Provided text:
+++
The Building Coder

Revit API Connecting Desktop and Cloud @ TUDa

The RTC Revit Technology Conference Europe and my stay here in Porto is nearing its end:

Wrapping up in Porto

Here are some pictures of the Ponte Luis I from the evening event and the morning walk to Alfândega do Porto:

Last Night and Morning at RTC

I have a rather busy time ahead, leaving early Sunday morning straight to Munich for the one-week Forge accelerator workshop.

I am flying there with the Portuguese transavia airline.

I only mention that to point out that they have implemented the most perfect online check-in experience I ever used. This is the first time ever that I was completely and enthusiastically happy with it 100% from start to finish.

I wish every web site was like theirs.

Connecting BIM and Cloud @ TUDa

The Forge accelerator in Munich is immediately followed by the next one-day workshop:

Connecting BIM and cloud @ TUDa

I lead that one all on my own at Technische Universität Darmstadt, Institut für Numerische Methoden und Informatik im Bauwesen, the institute for numerical methods and computer science in the construction industry at the technical university in the very pleasant German city Darmstadt, in Hessen, just south of Frankfurt.

Technische Universität Darmstadt

The agenda is simple:

Creating a Revit Add-In with One Single Click

I can create a new Revit add-in DLL, compile, load and execute it with one single click or two using the Visual Studio Revit add-in wizards, and I demonstrate that live in a handful of seconds.

Obviously, if everything were as simple as one single click, life would be extremely boring and no challenge at all.

It makes things a lot more interesting if you understand what is going on under the hood.

That is easily achieved by working through the Revit API getting started material, looking at the basic installation sections of the Revit API Developer Guide, and installing the Revit SDK from the Revit Developer Centre.

With that material in hand, you will understand and be able to make good and exciting use of the single-click functionality provided by the Visual Studio Revit add-in wizards.

The most effective way to get started programming with the Revit API is to work through the step-by-step instructions provided by the DevTV and My First Revit Plugin video tutorials.

After that, you can dive in deeper by working through the self-documenting ADN Revit API Training Labs. They consist of a series of hands-on lab exercises in both C# and VB.NET accompanied by detailed step-by-step training instruction documents.
+++
Information supplied:

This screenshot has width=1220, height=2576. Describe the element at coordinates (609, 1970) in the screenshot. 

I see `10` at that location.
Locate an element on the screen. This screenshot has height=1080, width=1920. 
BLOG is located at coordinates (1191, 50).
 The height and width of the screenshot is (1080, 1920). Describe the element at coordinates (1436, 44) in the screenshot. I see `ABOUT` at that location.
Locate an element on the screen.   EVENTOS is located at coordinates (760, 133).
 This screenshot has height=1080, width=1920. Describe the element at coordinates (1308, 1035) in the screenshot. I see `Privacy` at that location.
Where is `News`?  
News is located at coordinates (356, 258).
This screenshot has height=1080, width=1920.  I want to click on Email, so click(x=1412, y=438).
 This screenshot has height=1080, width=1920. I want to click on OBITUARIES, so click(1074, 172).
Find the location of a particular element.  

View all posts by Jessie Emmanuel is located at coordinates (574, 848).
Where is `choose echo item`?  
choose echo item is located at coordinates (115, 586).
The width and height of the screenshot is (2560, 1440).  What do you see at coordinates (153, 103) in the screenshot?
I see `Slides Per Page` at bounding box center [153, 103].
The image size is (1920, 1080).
+++
Your assignment:
Duplicate the blog post about the Revit API and Porto word for word, from "The agenda is" up to and including "Revit Developer Centre.".

Exercise response:
The agenda is simple:

Creating a Revit Add-In with One Single Click

I can create a new Revit add-in DLL, compile, load and execute it with one single click or two using the Visual Studio Revit add-in wizards, and I demonstrate that live in a handful of seconds.

Obviously, if everything were as simple as one single click, life would be extremely boring and no challenge at all.

It makes things a lot more interesting if you understand what is going on under the hood.

That is easily achieved by working through the Revit API getting started material, looking at the basic installation sections of the Revit API Developer Guide, and installing the Revit SDK from the Revit Developer Centre.